Stored data entries
———

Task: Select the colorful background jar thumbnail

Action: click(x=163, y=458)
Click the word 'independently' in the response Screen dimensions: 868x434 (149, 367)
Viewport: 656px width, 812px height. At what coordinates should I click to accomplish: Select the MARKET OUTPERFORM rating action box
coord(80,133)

———

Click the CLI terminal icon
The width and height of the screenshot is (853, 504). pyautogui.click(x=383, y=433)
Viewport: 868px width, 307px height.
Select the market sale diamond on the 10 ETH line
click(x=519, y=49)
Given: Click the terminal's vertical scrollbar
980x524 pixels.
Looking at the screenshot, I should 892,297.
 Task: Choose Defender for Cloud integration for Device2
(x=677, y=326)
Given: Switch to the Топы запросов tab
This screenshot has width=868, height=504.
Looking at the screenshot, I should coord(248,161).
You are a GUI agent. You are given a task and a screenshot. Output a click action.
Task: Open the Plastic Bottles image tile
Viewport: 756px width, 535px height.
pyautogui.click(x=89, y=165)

———

BRIEF: Give back precisely the lines above that start at the line containing "Task: Select the" and end at the line containing "Click the word", inclusive. No other lines belong in the output.

EXERCISE OUTPUT:
Task: Select the colorful background jar thumbnail

Action: click(x=163, y=458)
Click the word 'independently' in the response Screen dimensions: 868x434 (149, 367)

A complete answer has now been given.